Father Rohr begins each meditation with a single title or phrase that sums up the point. Then he offers the meditation followed by key passages from the readings. He ends each meditation with a Starter Prayer that invites you to self-disclosure and to enter the wondrous divine dialogue with clarity, insight—and holy desire!
"There are two moments that matter. One is when you know that your one and only life is absolutely valuable and alive. The other is when you know your life, as presently lived, is entirely pointless and empty. You need both of them to keep you going in the right direction. Lent is about both. The first such moment gives you energy and joy by connecting you with your ultimate Source and Ground.

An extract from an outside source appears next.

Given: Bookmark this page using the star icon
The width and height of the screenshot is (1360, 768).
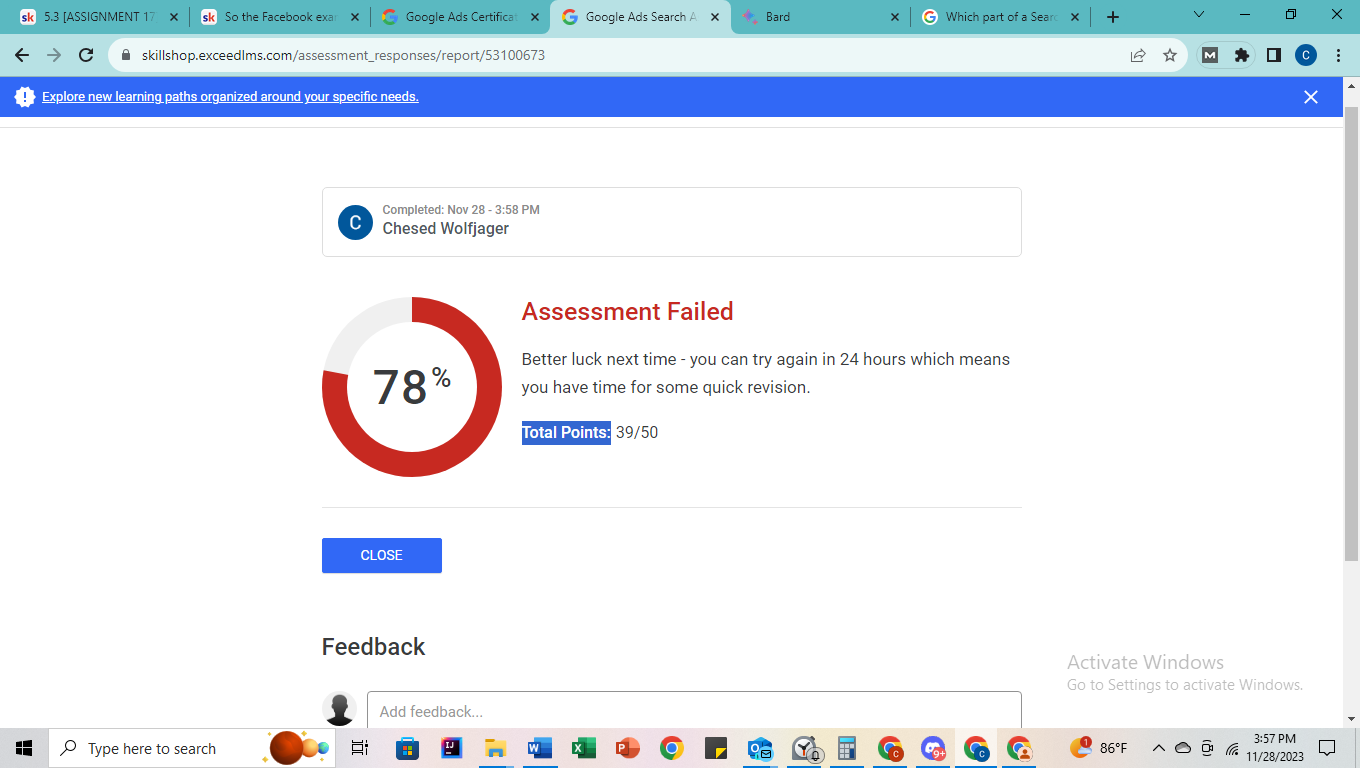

The second gives you limits and boundaries, and a proper humility, so you keep seeking the Source and Ground and not just your small self."—From the Introduction
Posted February 8, 2011
Richard Rohr, a Franciscan priest, is founding director of the Center for Action and Contemplation in Albuquerque, New Mexico. He is an internationally known retreat leader, lecturer, and author. His latest book, Wondrous Encounters, is designed to transform us into our original image and likeness, the image of God. Each meditation is composed of a title summarizing the theme, a brief mediation, key passages from the day's readings, and a starter prayer. On Ash Wednesday Rohr calls us to pray for the desire to desire. Holy Thursday, he writes is "an honest day of very good ritual that gathers all the absolutely essential but often avoided messages-necessary suffering, real sharing, divine intimacy, and loving servanthood." In the Holy Saturday meditation, he reminds us that "biblical hope is the certainty that things finally have a victorious meaning no matter how they turn out." His meditation on the Raising of Lazarus (Fifth Sunday, John 11:1-45) touches first on our anxiety over death. Jesus speaks of light and darkness and tells the disciples he will awaken Lazarus, who is only sleeping. The story is familiar, but Rohr emphasizes a point not commonly mentioned: Jesus involved others in bringing about the resurrection of Lazarus. Onlookers were invited to roll back the stone and unbind Lazarus. Jesus woke up Lazarus and the onlookers and portrayed the role of all disciples in creating a culture of life and resurrection. We are to see the world bathed in light and help others to do likewise. The stone to be moved away, Rohr writes, is fear of death and "any blindness that keeps us from seeing that death is merely a part of the Larger Mystery called Life."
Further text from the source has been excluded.